◆ **What you need to do**: Would you retype exactly the lines from the one holding "The height and width of the screenshot is (813, 863)." through the last line of the listing, and only those, without pictures?

◆ **Source data**:
□ □ □ □ □ □ □
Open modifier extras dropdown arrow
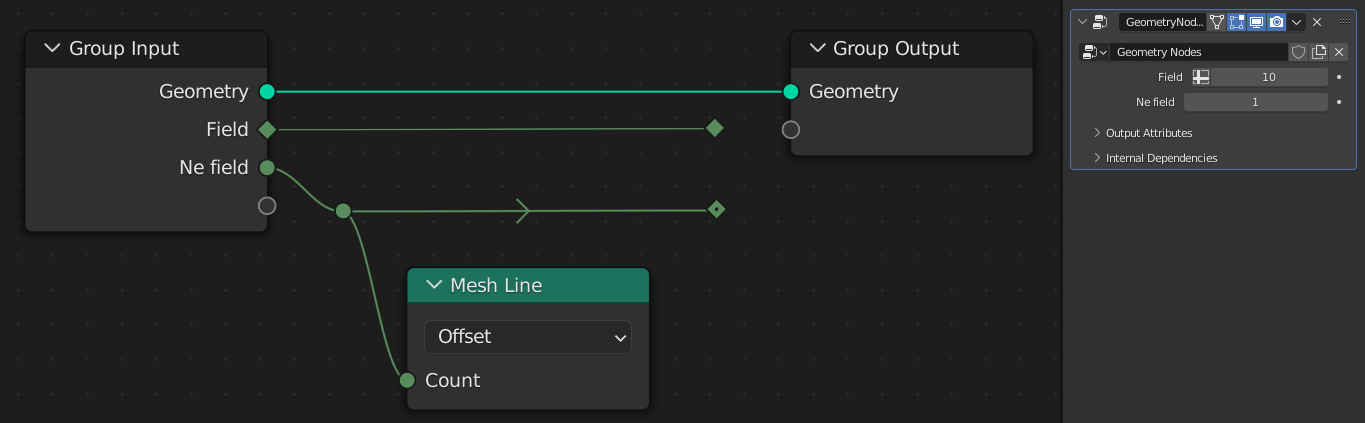This screenshot has height=423, width=1365. [x=1297, y=22]
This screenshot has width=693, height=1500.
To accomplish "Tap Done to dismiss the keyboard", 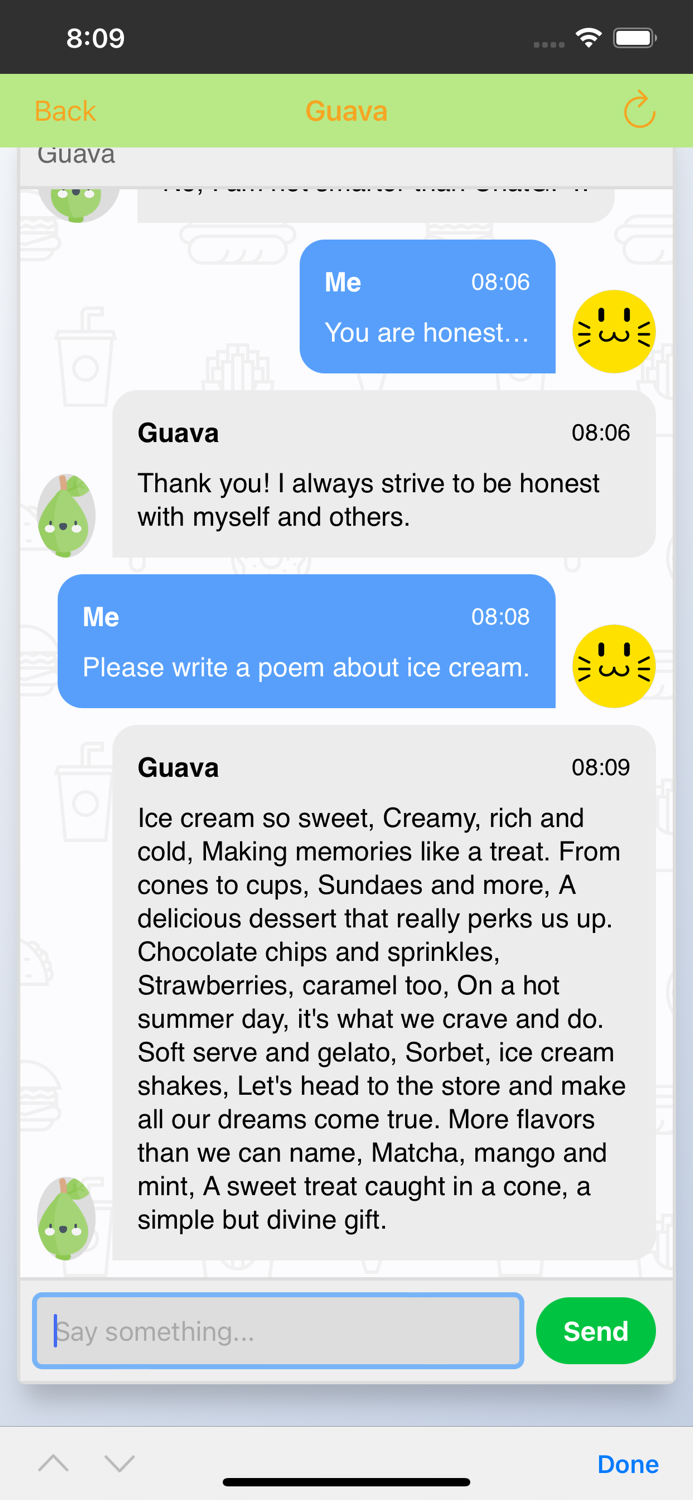I will (x=627, y=1463).

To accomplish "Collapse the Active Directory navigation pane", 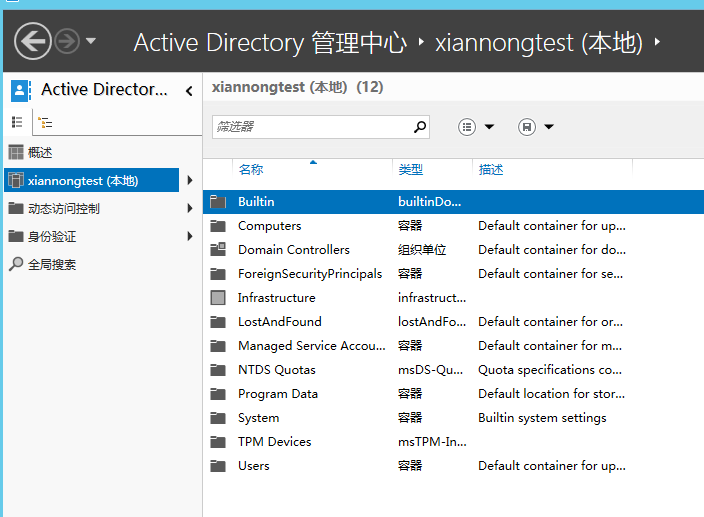I will pyautogui.click(x=189, y=91).
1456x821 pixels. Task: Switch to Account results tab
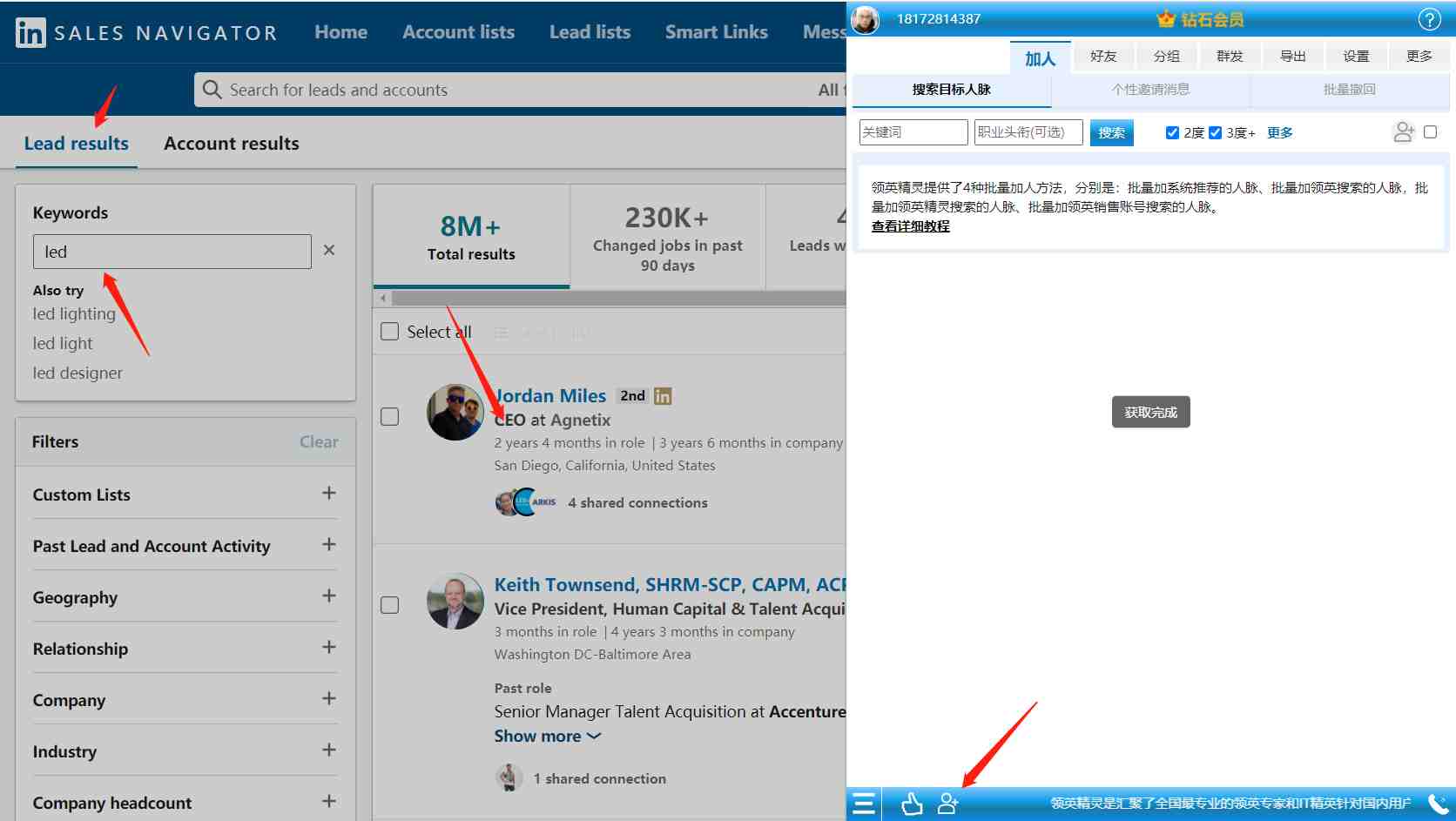(x=232, y=144)
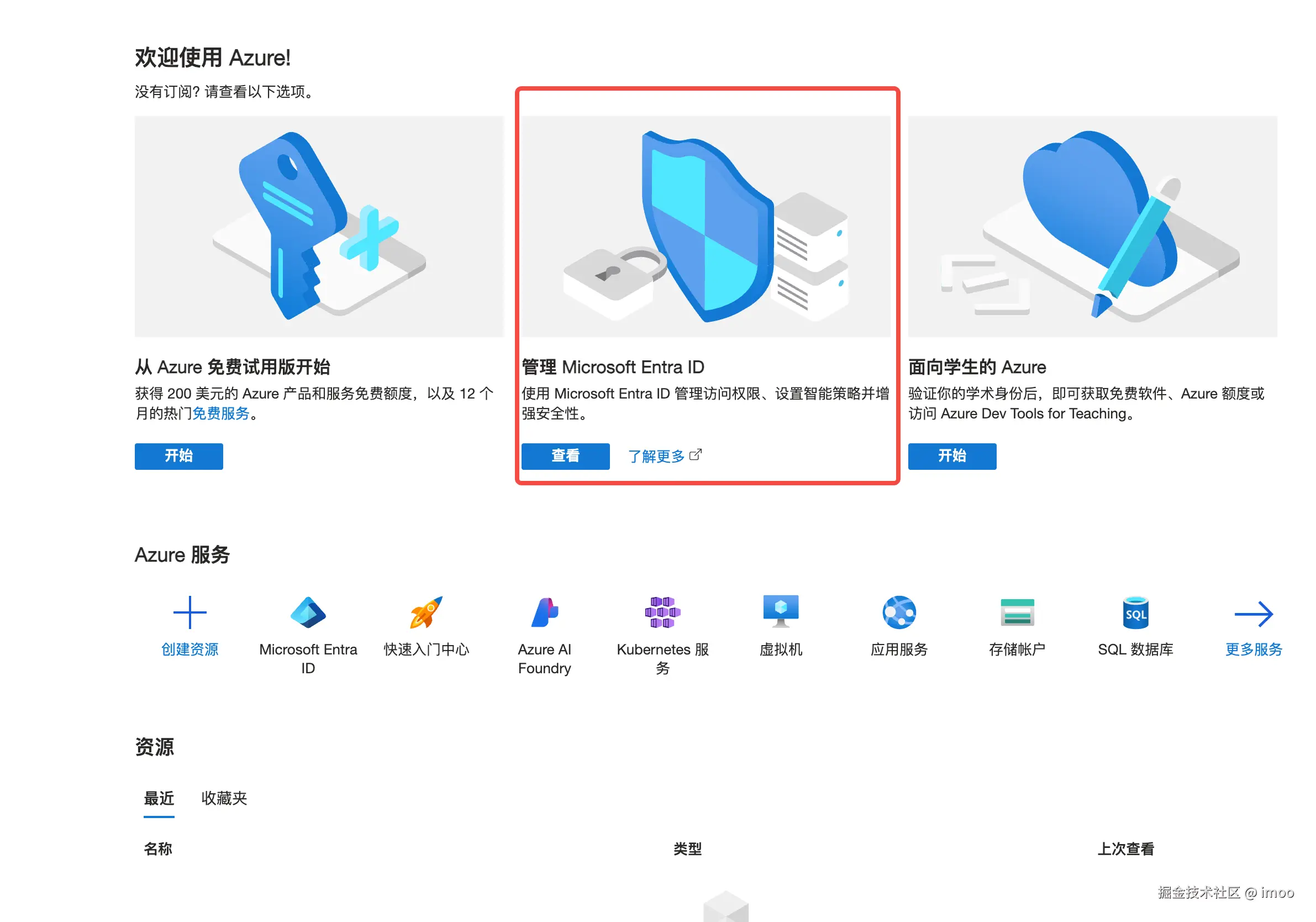Screen dimensions: 1316x922
Task: Open the 免费服务 link in trial description
Action: point(220,413)
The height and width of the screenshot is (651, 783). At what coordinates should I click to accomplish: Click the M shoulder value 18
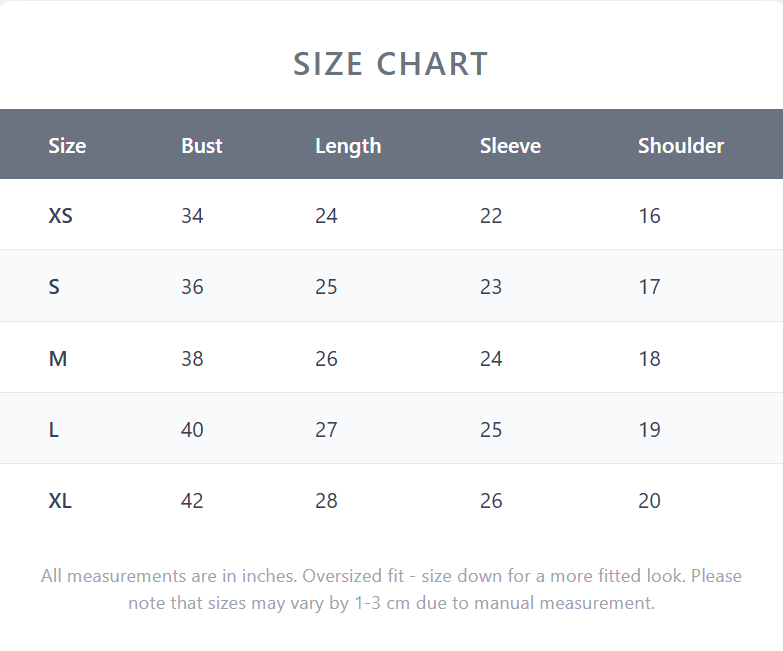click(x=649, y=358)
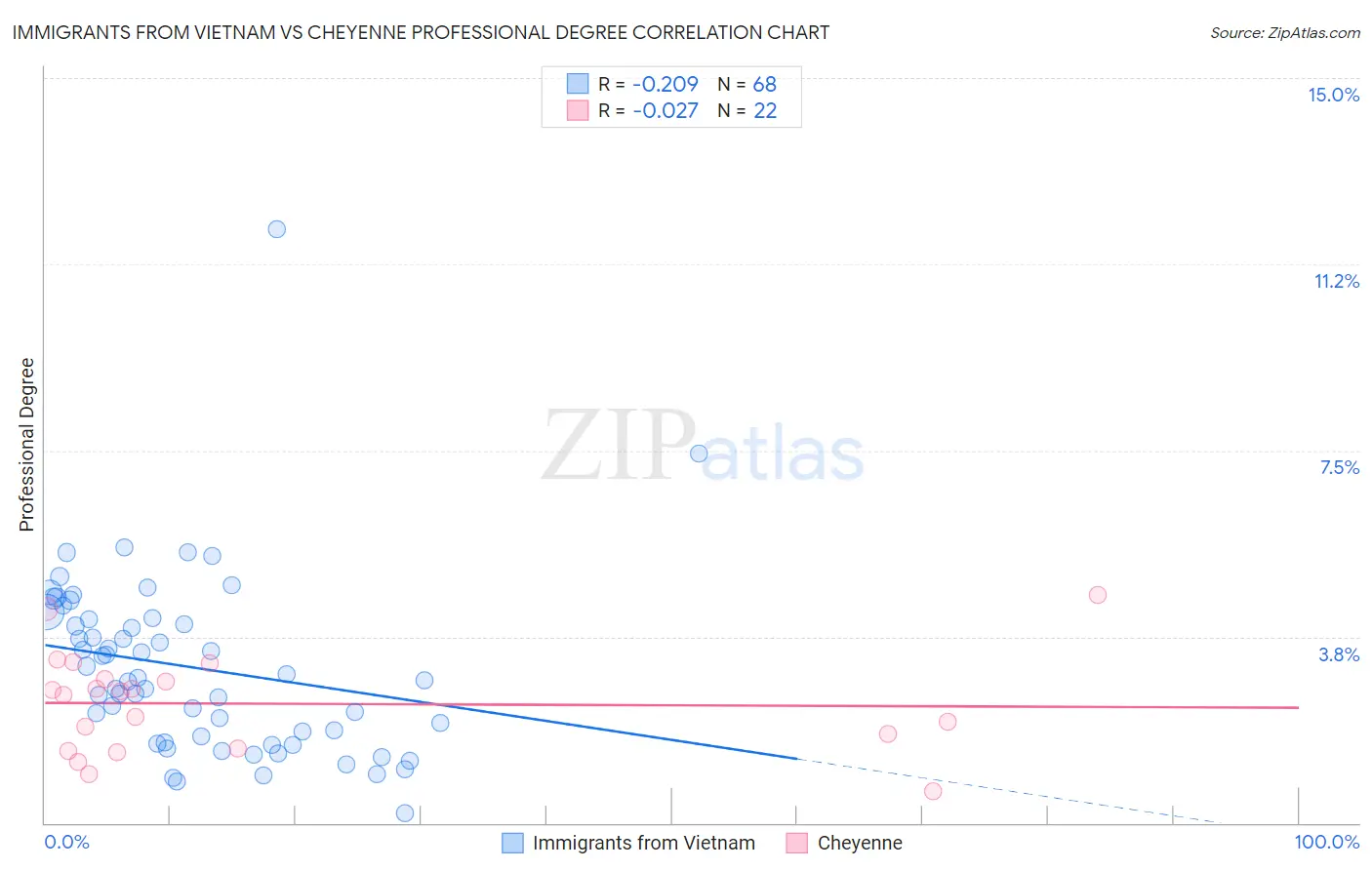Open the Source: ZipAtlas.com link
This screenshot has width=1372, height=870.
(1285, 32)
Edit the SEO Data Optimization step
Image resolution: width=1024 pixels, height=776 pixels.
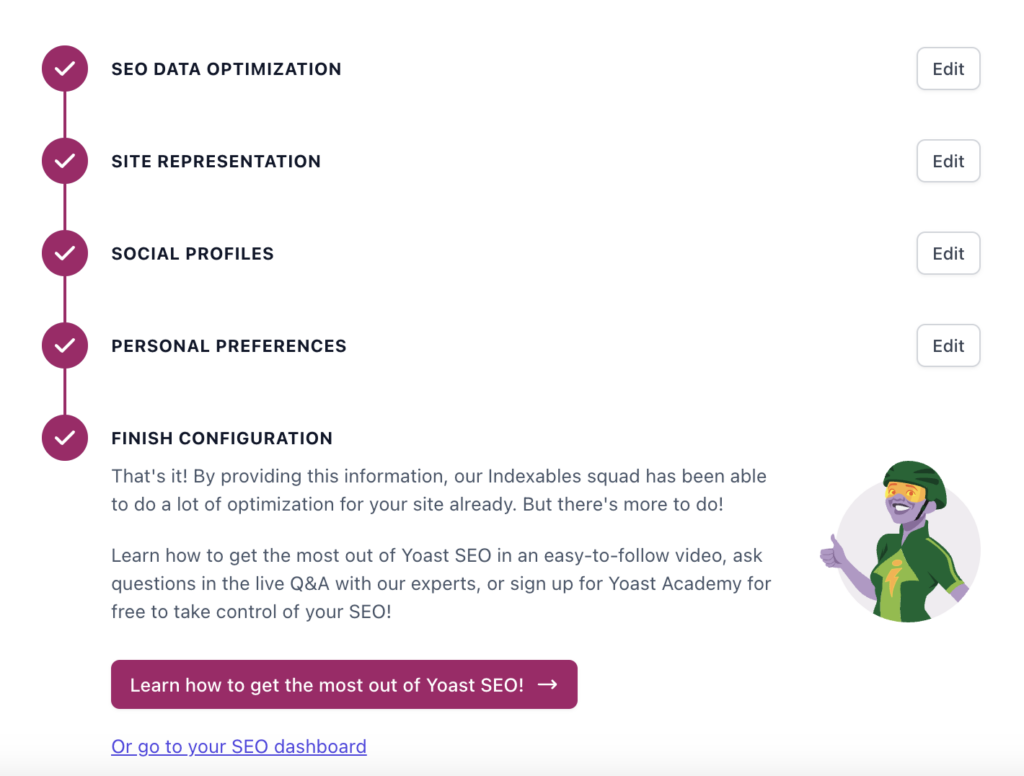coord(948,69)
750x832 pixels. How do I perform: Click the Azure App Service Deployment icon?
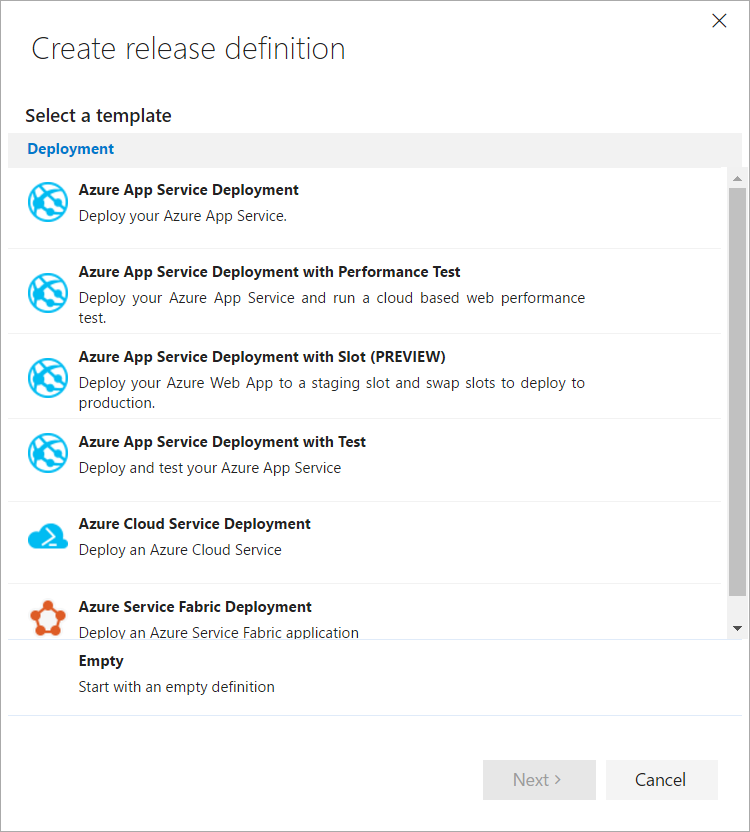(x=47, y=203)
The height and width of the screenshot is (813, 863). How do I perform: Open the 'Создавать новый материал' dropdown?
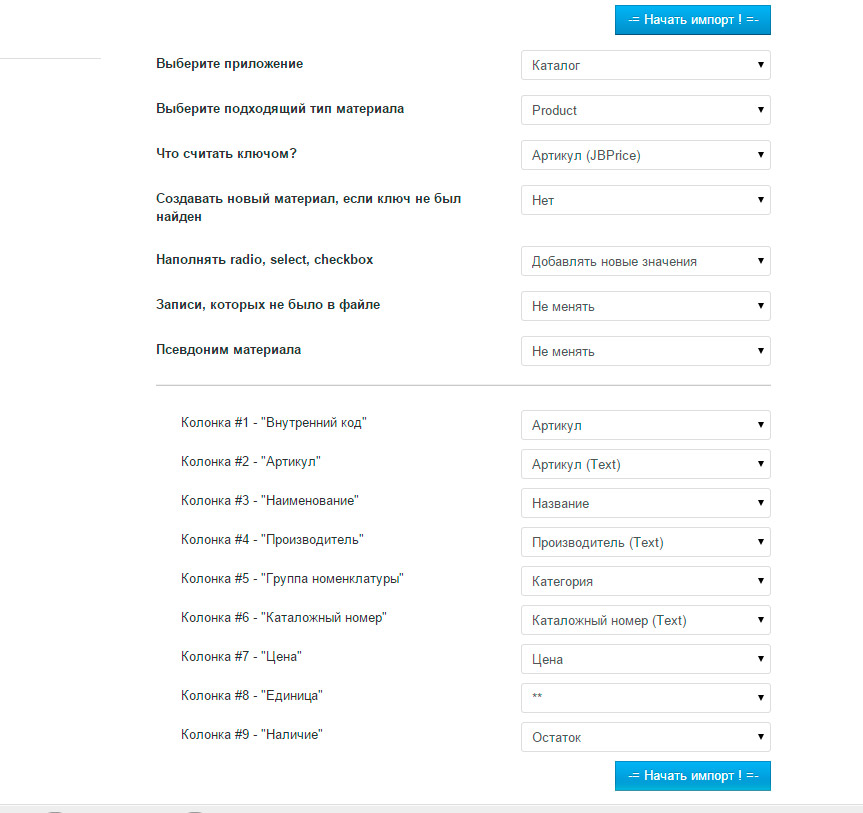(645, 200)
□ □ □ □ □ □ □
◆ **Solution for this task**:
The height and width of the screenshot is (813, 863). How do I perform: Open the 'Создавать новый материал' dropdown?
(645, 200)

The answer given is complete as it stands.